- Ghug Location in Punjab, India Ghug Ghug (India)
- Coordinates: 30°11′20″N 74°47′11″E﻿ / ﻿30.188934°N 74.786370°E
- Country: India
- State: Punjab
- District: Kapurthala

Government
- • Type: Panchayati raj (India)
- • Body: Gram panchayat

Population (2011)
- • Total: 612
- Sex ratio 318/294♂/♀

Languages
- • Official: Punjabi
- • Other spoken: Hindi
- Time zone: UTC+5:30 (IST)
- PIN: 144601
- Telephone code: 01822
- Vehicle registration: PB-08
- Website: kapurthala.gov.in

= Ghug =

Ghug is a village in Jalandhar district of Punjab State, India. It is located 8 km from Kapurthala, which is both district and sub-district headquarters of Ghug. The village is administrated by a Sarpanch who is an elected representative.

==Demography==
According to the 2011 census of India, Ghuga had 117 houses and a population of 612, comprising 318 males and 294 females.
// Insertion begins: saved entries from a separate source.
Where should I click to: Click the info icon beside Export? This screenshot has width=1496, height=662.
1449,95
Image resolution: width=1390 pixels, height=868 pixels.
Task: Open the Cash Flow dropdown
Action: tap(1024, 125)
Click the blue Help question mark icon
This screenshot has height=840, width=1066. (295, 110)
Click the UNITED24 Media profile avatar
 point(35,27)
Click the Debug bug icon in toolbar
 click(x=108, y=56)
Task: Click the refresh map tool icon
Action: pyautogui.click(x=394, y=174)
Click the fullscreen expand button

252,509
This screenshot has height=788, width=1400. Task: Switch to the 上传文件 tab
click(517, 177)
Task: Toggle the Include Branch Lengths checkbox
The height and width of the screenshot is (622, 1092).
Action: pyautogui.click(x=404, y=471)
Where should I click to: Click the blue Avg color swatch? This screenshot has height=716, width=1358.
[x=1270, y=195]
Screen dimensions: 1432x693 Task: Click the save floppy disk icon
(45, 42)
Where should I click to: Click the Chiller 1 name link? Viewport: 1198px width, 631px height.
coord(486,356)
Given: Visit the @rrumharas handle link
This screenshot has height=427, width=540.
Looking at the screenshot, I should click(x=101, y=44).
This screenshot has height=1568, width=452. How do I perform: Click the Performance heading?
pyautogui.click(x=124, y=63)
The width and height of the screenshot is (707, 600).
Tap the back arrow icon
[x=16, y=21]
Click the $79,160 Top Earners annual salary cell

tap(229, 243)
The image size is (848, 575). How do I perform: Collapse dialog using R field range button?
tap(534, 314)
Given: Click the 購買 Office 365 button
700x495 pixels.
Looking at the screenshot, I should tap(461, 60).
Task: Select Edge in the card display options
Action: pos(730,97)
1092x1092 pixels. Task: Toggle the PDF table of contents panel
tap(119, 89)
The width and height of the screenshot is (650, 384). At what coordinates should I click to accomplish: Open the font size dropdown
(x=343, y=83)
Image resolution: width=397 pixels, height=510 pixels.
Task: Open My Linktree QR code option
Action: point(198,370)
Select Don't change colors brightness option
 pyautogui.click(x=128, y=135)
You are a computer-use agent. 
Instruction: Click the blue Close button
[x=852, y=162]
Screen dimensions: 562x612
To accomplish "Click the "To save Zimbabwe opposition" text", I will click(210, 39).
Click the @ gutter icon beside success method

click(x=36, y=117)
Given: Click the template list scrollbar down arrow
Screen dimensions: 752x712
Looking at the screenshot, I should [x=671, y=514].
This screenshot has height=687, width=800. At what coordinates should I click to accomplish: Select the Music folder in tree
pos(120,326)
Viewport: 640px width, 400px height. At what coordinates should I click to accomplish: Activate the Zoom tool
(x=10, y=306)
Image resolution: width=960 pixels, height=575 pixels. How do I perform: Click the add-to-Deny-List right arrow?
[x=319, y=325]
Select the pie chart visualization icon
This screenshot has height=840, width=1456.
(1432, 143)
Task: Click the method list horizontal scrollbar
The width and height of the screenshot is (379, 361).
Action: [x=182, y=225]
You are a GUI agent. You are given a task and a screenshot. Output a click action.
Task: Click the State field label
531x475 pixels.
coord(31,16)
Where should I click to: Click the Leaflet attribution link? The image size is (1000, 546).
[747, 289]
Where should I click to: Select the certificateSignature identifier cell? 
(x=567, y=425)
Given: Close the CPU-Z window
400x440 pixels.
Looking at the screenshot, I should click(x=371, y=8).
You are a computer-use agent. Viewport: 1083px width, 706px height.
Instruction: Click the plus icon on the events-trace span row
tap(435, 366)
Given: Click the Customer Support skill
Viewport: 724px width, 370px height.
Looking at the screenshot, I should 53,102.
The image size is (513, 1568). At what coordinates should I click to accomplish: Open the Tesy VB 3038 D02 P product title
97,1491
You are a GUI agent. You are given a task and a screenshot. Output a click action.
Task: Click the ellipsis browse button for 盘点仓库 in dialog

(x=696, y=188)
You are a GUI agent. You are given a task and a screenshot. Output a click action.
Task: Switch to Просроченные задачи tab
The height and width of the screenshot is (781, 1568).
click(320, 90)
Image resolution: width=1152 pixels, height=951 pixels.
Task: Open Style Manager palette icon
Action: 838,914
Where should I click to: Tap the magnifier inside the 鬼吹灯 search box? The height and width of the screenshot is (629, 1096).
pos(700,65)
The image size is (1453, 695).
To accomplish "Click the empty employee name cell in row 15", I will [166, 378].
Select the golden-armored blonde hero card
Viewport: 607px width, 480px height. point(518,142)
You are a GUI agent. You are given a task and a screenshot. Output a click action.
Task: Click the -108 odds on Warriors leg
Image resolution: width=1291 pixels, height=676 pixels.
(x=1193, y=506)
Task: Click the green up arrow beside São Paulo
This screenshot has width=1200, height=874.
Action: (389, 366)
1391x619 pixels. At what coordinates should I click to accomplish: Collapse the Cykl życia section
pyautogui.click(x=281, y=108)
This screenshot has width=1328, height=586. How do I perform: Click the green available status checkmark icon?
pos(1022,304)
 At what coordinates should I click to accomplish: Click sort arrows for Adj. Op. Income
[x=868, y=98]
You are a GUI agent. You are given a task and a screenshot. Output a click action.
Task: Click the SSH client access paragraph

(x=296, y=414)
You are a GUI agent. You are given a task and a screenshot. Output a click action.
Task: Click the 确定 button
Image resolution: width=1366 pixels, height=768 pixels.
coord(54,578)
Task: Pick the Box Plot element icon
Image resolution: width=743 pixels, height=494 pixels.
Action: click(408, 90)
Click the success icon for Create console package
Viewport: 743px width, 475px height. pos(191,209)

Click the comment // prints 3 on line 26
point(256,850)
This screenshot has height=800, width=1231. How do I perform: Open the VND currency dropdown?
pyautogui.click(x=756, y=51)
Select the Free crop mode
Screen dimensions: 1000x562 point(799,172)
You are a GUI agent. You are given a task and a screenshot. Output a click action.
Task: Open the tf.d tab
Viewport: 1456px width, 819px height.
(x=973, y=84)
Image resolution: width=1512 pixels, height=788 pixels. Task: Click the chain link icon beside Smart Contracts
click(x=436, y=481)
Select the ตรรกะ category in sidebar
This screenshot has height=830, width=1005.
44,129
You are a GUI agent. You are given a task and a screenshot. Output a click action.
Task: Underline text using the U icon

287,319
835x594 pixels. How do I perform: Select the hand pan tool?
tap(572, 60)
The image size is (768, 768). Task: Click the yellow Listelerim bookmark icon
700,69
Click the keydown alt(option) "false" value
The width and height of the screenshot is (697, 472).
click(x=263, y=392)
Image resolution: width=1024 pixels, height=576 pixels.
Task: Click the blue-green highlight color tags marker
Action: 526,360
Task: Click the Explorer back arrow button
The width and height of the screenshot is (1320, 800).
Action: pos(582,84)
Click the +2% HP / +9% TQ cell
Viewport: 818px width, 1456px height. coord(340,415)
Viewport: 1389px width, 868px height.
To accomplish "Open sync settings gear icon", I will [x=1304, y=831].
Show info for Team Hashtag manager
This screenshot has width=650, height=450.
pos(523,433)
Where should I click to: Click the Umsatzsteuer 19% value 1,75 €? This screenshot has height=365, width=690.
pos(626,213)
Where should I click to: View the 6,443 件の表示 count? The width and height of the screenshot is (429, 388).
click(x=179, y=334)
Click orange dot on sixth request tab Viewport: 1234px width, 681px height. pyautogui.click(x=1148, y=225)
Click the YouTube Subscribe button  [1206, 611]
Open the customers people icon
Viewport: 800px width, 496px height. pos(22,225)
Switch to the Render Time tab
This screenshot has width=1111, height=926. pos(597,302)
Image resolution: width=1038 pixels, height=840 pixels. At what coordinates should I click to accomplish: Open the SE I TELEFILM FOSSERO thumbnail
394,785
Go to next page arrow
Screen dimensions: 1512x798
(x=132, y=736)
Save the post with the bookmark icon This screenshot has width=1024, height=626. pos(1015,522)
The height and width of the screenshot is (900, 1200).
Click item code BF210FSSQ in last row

The literacy rate was 67.03%, lower than the state average of 75.84%. The population of children under the age of 6 years was 57 and the child sex ratio was approximately 1036, higher than state average of 846.

==Air travel connectivity==
The closest airport to the village is Sri Guru Ram Dass Jee International Airport.